Using BlueHealth International Survey data from more than 18,000 people in 18 different countries, the research team investigated why people feel motivated to spend time in nature, how often they visit, and how social pressure influences their emotional experiences during visits.
Taking self-reported doctor-prescribed medication for depression and/or anxiety as an indicator of having a Common Mental Health Disorder (CMD), the authors’ analyses revealed that nature is associated with a number of benefits for people with mental health issues, but only if they chose to visit nature themselves.
The research team were surprised to find that people with depression visited nature as frequently as people with no mental health issues, while people with anxiety were visiting significantly more often. On the whole, both groups also tended to feel happy and reported low anxiety during these visits.

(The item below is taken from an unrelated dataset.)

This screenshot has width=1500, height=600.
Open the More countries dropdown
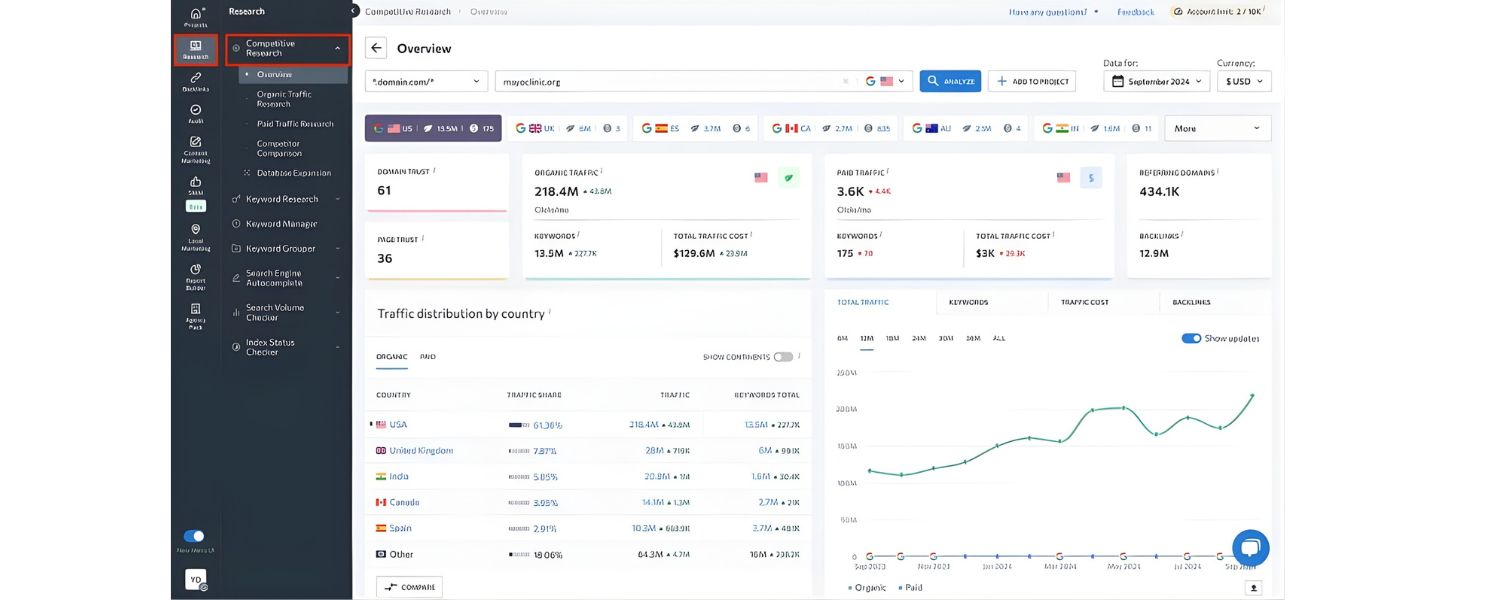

Most individuals with a CMD reported visiting nature more than once a week. Although perceived social pressure to visit nature was associated with higher visit likelihood, it was also associated with lower intrinsic motivation, lower visit happiness and higher visit anxiety.
The study’s full title is “Experiences of nature for people with common mental health disorders: Results from an 18 country cross-sectional study”, and is published in the journal Scientific Reports.
Funding and collaboration
This project has received funding from the European Union’s Horizon 2020 research and innovation programme under Grant Agreement No. 666773. Data collection in California was supported by the Center for Conservation Biology, Stanford University. Data collection in Canada was supported by the Faculty of Forestry, University of British Columbia. Data collection in Finland was supported by the Natural Resources Institute Finland (Luke). Data collection in Australia was supported by Griffith University and the University of the Sunshine Coast. Data collection in Portugal was supported by ISCTE—University Institute of Lisbon. Data collection in Ireland was supported by the Environmental Protection Agency, Ireland. Data collection in Hong Kong was supported by an internal University of Exeter—Chinese University of Hong Kong international collaboration fund.